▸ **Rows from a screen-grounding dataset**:

==============================

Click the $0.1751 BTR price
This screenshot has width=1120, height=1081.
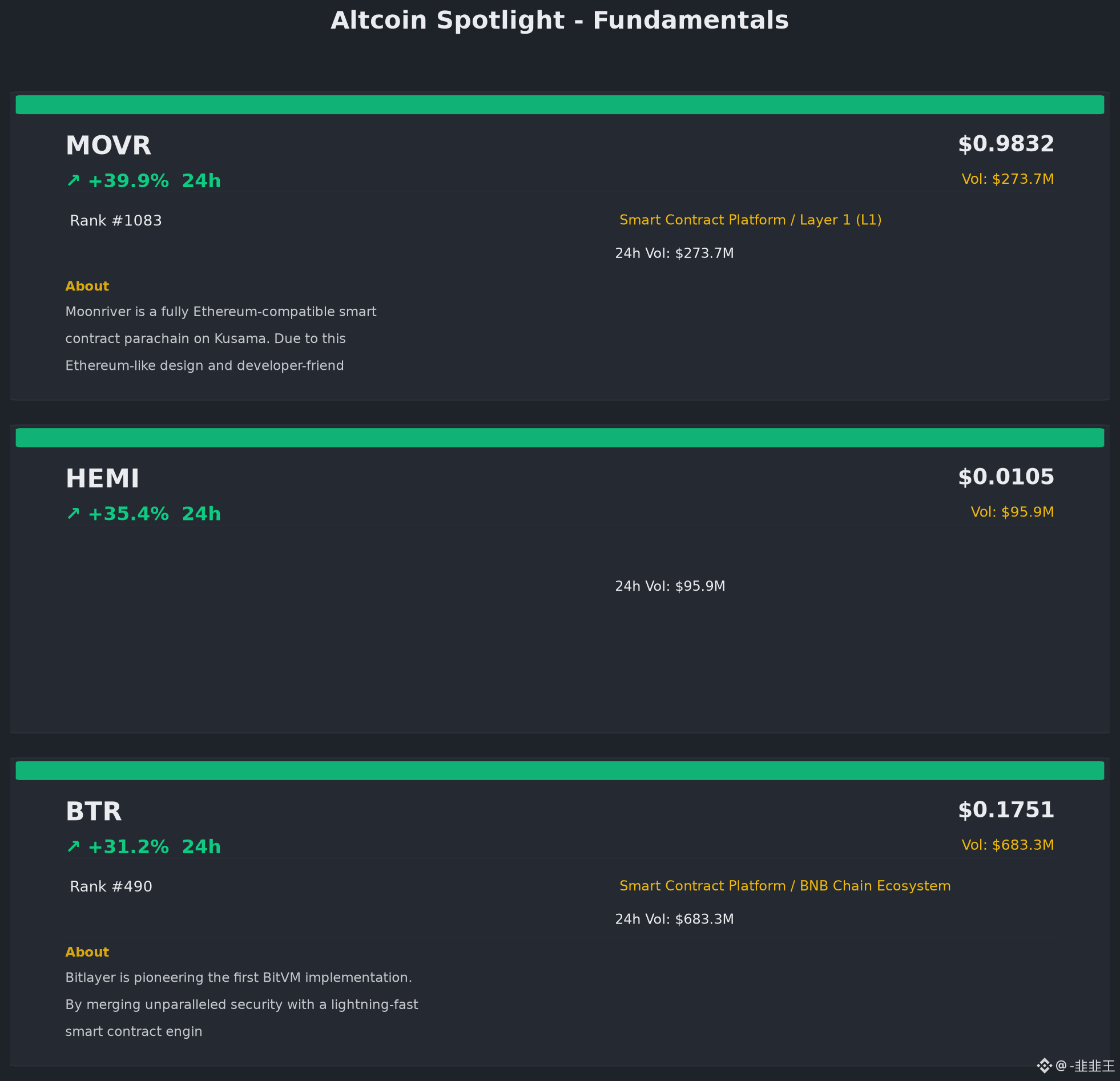pos(1006,810)
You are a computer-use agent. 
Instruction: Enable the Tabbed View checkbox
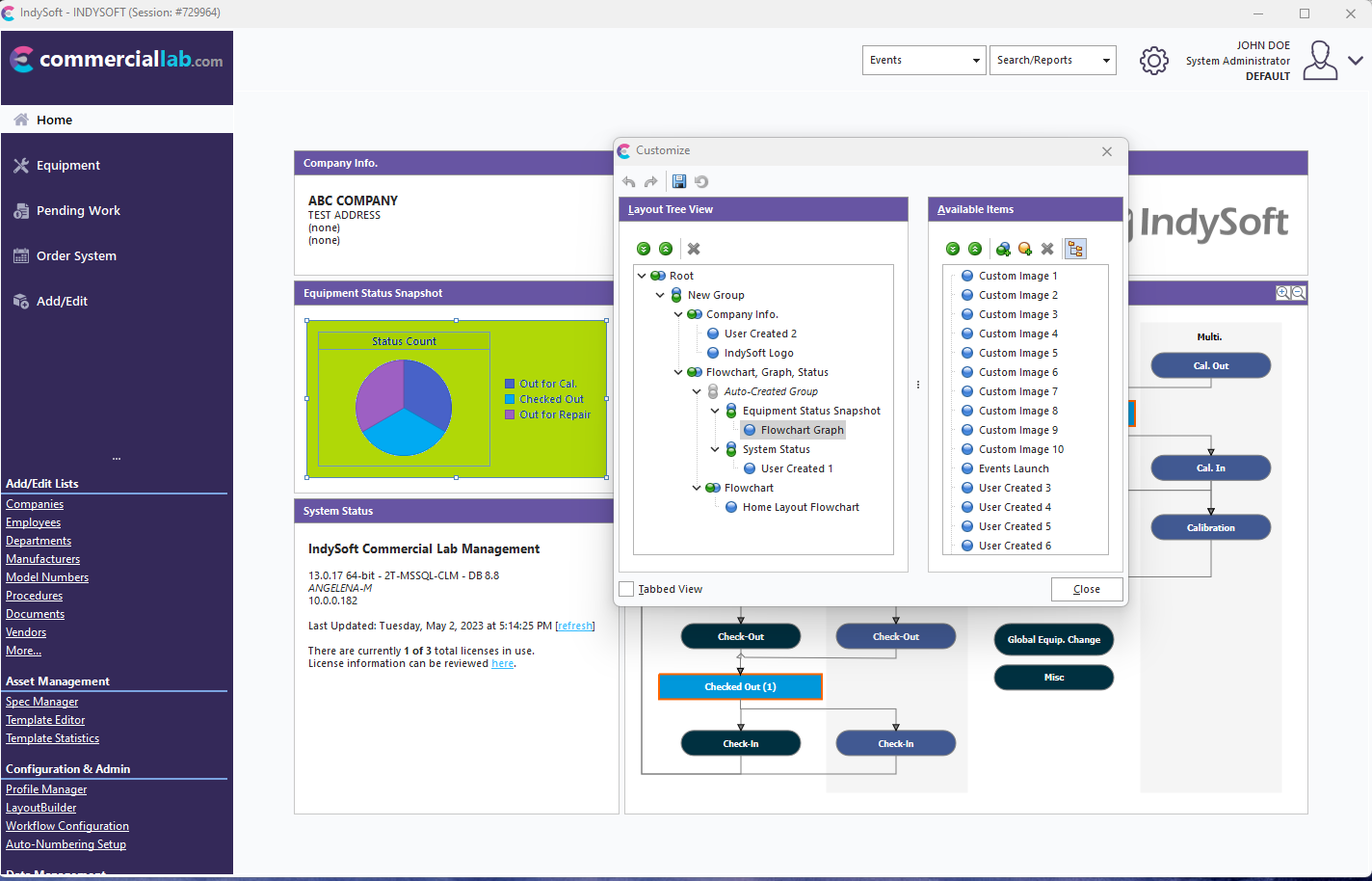pos(627,589)
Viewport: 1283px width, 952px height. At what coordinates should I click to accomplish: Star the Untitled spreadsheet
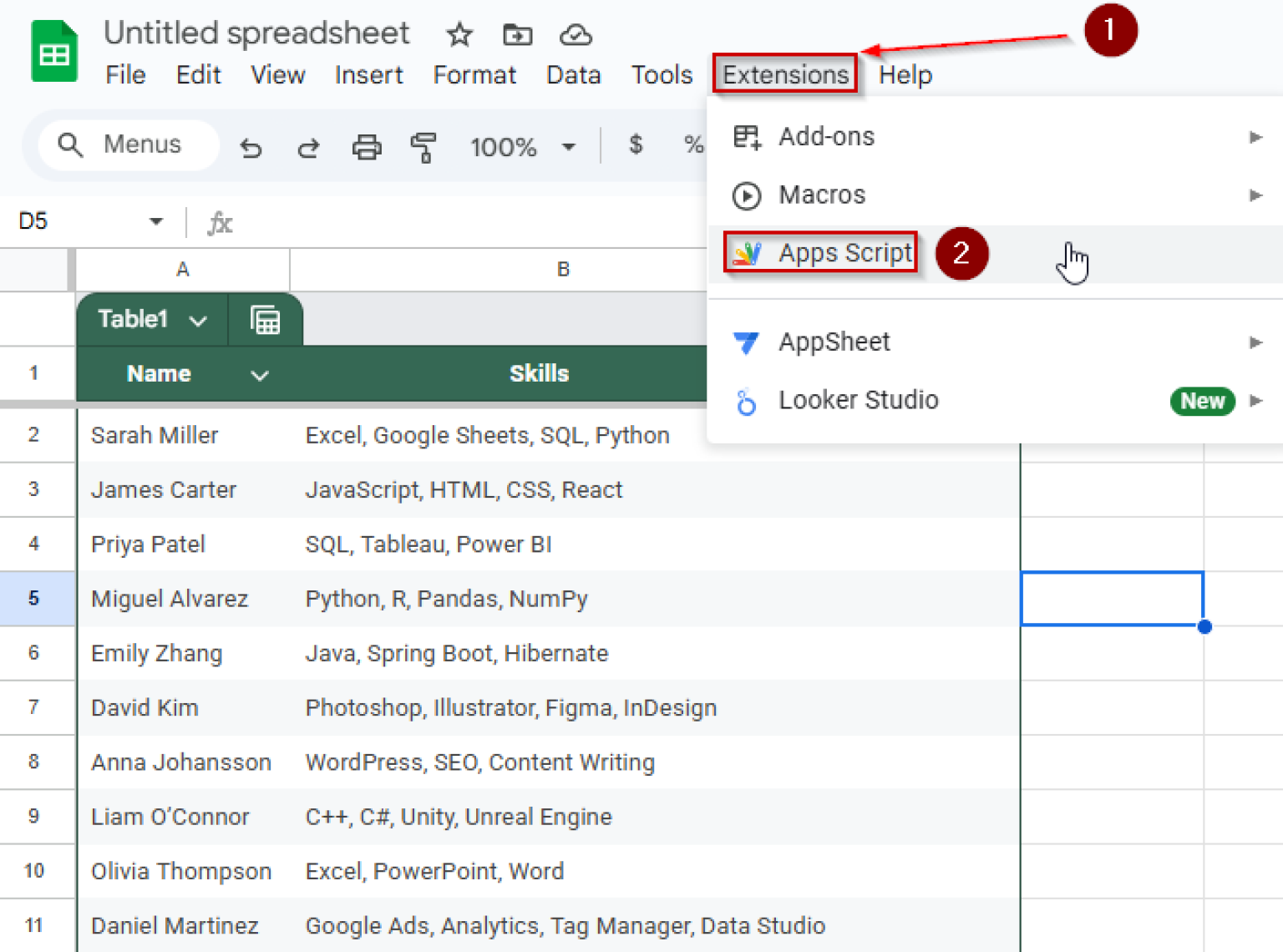point(459,35)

==============================

▸ **Aim**:
Can you convert every line of the records above into a numbered list, skipping blank lines and leaving the pictures out?

▸ **Exercise output**:
1. Click the $0.1751 BTR price
2. This screenshot has width=1120, height=1081.
3. pos(1006,810)
4. You are a computer-use agent. 
5. Instruction: Enable the Tabbed View checkbox
6. pos(627,589)
7. Viewport: 1283px width, 952px height. At what coordinates should I click to accomplish: Star the Untitled spreadsheet
8. point(459,35)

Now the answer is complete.